* [EXERCISE DIRECTIONS] In the news article on U.S. bishops meeting at the Vatican, what share of Catholic respondents to the Washington Post-ABC News poll disapproved of the church's handling of the scandal?

* [EXTRACT]
○ ○ ○ ○ ○

U.S. Bishops Gather at Vatican"

VATICAN CITY, April 22 -- U.S. Catholic leaders gathering here to meet with Pope John Paul II about the church's sex abuse scandal played down reports of a movement among them to force the resignation of Boston Cardinal Bernard F. Law and said the gathering would focus on developing principles for protecting children from predatory priests.

Cardinal Theodore E. McCarrick, the archbishop of Washington, called the debate over Law a distraction. McCarrick said that at the meetings he would propose five principles for helping churches deal with the problem, including reaching out to victims and removing accused priests from the ministry pending investigation.

Bishop Wilton D. Gregory, president of the U.S. Conference of Catholic Bishops, predicted that the meetings would stay on track once they formally begin Tuesday morning behind closed doors in the Vatican's Apostolic Palace.

"These two days have a rather clear purpose, and issues that may or may not need a moment in the sun probably will not get their moment in the sun," Gregory said, citing celibacy and the ordination of women as the kind of topics that were unlikely to be seriously reconsidered.

"I anticipate that the meetings over the two days will be very focused, very specific and very directed to helping the bishops of the United States make sure that we provide a safe environment for children," he said.

John Paul summoned the U.S. church leaders to Rome on short notice to discuss the scandal, which began in January with the disclosure that Law had quietly transferred a pedophile priest from parish to parish in the Boston area. Since then, the scandal has reverberated across the United States as molestation allegations have led to the removal of more than 80 priests, from California to Maine.

A Washington Post-ABC News poll released today found that the number of American Catholics who disapprove of the church's handling of the scandal is rising. Seven of 10 Catholic respondents -- 71 percent -- said they disapproved, up from 66 percent in a Post-ABC poll conducted three weeks ago.

The Los Angeles Times reported today that several cardinals planned to urge the pope to remove Law. Both McCarrick and Gregory denied that they were among those prelates; none of the 15 senior American clerics gathered in Rome has publicly advocated Law's departure.

At a Vatican briefing, Gregory declined to name those who were seeking Law's resignation, saying, "It would not be appropriate to talk about what other people may have said to me."

○ ○ ○ ○ ○

* [DATA PROVIDED]
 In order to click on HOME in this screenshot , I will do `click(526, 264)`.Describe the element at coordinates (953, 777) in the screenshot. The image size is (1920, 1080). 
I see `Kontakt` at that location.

○ ○ ○ ○ ○

* [WRITTEN ANSWER] 71 percent, or seven of 10.